Adoption - Our voices, our stories



There was a time in Australian society when it was common practice to remove babies at birth from unmarried mothers and give them to childless married couples to raise as their own. Until the mid-1970s, and in some cases into the 80s, it was a popular solution to the twin societal problems of single mothers and infertile couples, and a majority of people believed adoption was in the child’s best interests. They also believed unwed mothers were undesirable role models, fallen women, lacking the moral virtue to raise a child. There are some who continue to hold some part of these beliefs.


A single mother wasn’t permitted to rejoice in the knowledge that she was bringing a new life into the world, to anticipate the arrival, make plans for the future, daydream about the looks and personality of their connected being.

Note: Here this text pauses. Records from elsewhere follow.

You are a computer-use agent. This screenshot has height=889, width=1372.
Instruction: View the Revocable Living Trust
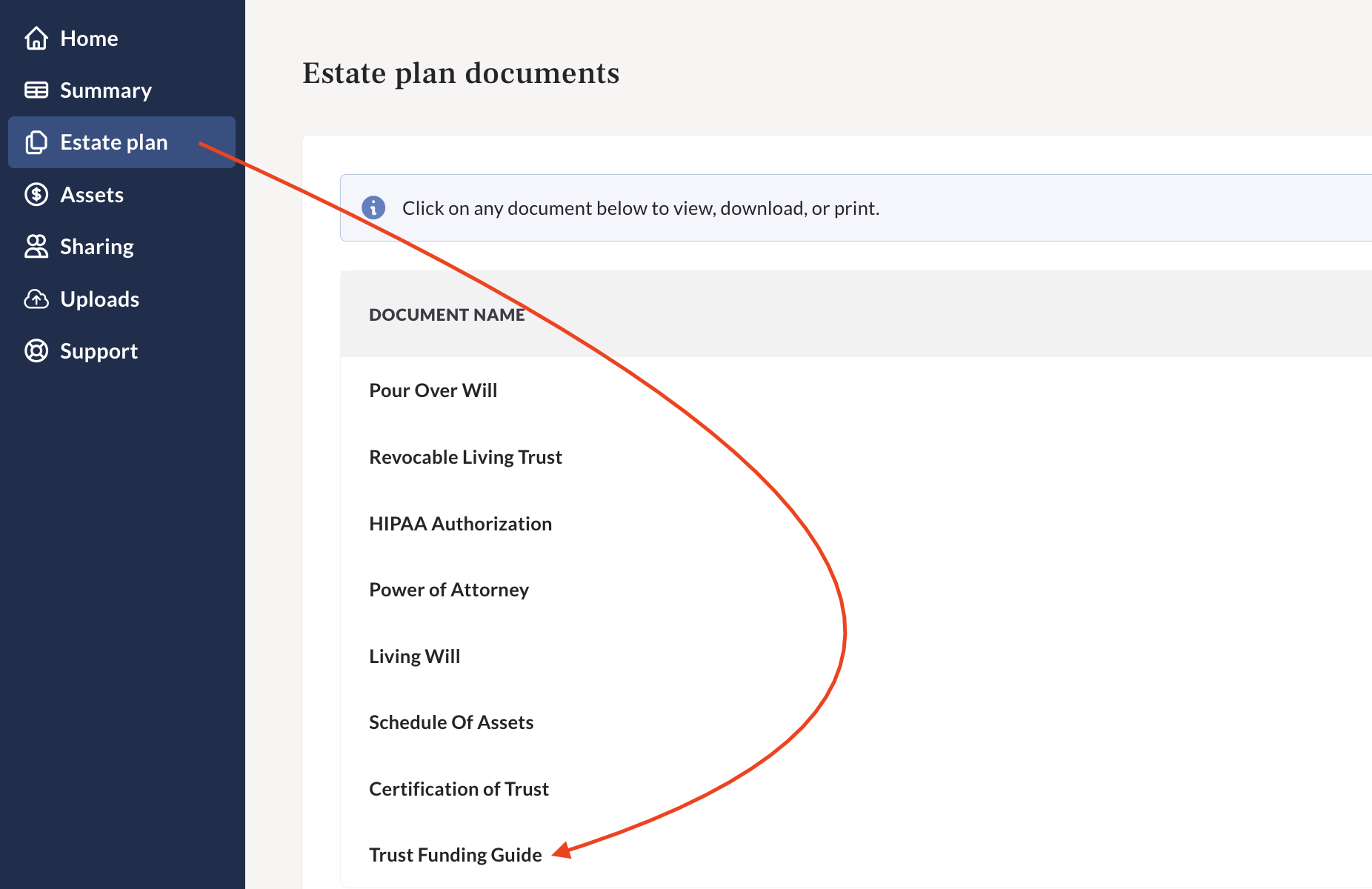coord(465,456)
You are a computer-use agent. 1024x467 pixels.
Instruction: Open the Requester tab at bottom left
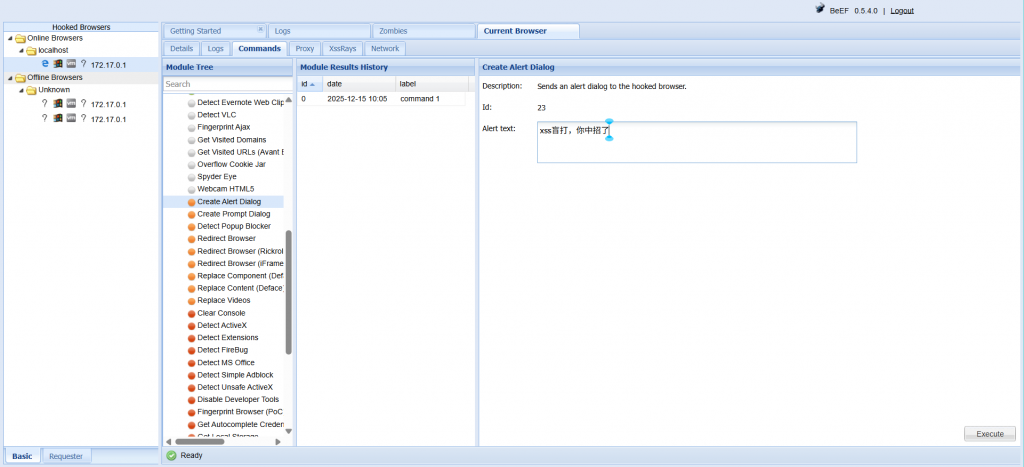(x=66, y=456)
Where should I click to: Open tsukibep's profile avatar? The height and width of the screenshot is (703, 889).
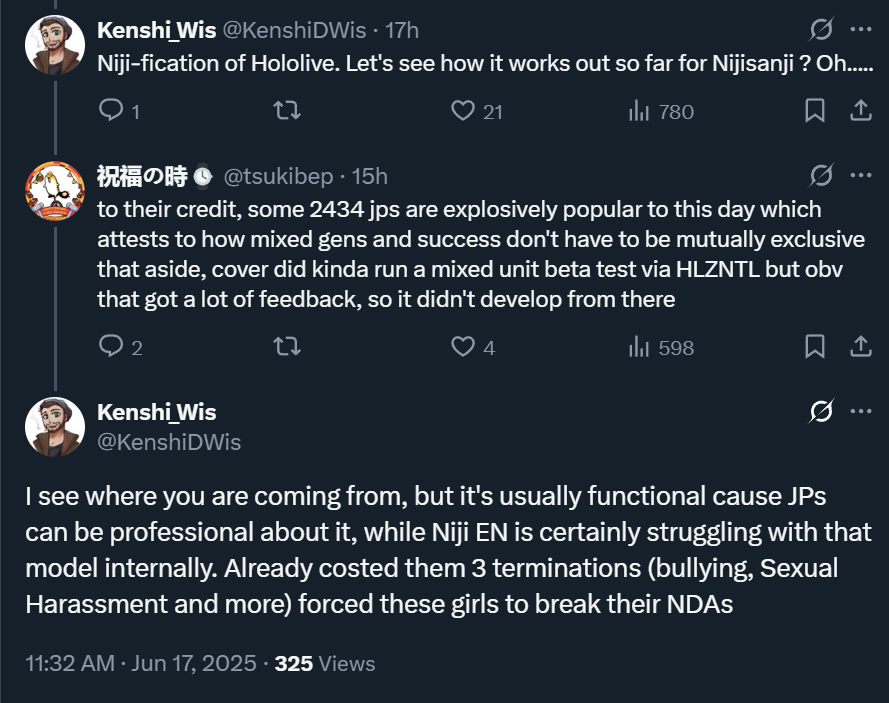(x=55, y=188)
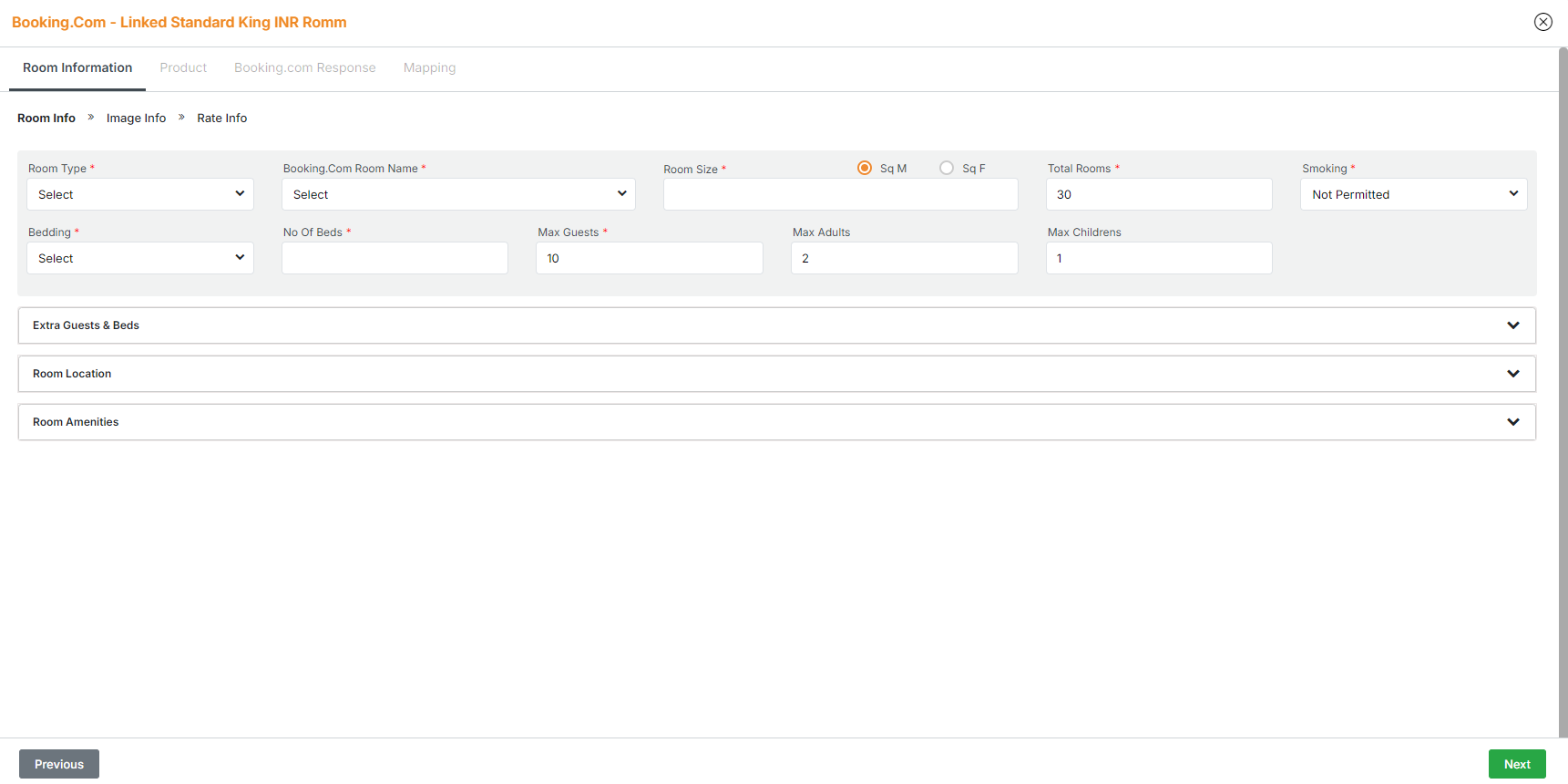1568x784 pixels.
Task: Expand the Room Location section
Action: pos(776,374)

It was hammered into single mothers that any desire to keep their baby was selfish. They were being selfish towards their baby, and selfish towards the adopting parents who desperately want to have a child, and who could do everything for that child that its own mother could not. They were told that if they attempted to keep their babies, they would grow to become resentful of the baby for changing their life.


Mothers were persuaded to sign the adoption papers in the best interests of the child, and many women were convinced they were doing the right thing. They were urged to spare their baby the stigma of illegitimacy, besides which, could they not understand that a woman who had sinned by having pre-marital sex was unfit to mother a child?


This attitude was so pervasive that even though I succeeded in bringing my son home in 1972, two years later, rather than provide me emotional and practical support, church authorities “persuaded” me to sign adoption papers.


Mothers who signed those adoption papers were told to forget they had given birth, and that when the time was right, they would have their family then. Some women, like me, never went on to have another child.


There are two key features of adoptions in this era:

1. The adoptions were closed. The relinquishing parents did not know where their baby had gone, and the adoptive parents did not know where the baby had come from. Records were sealed so that all parties, including the adoptee, remained permanently unaware of the identities of the other persons in the triangle.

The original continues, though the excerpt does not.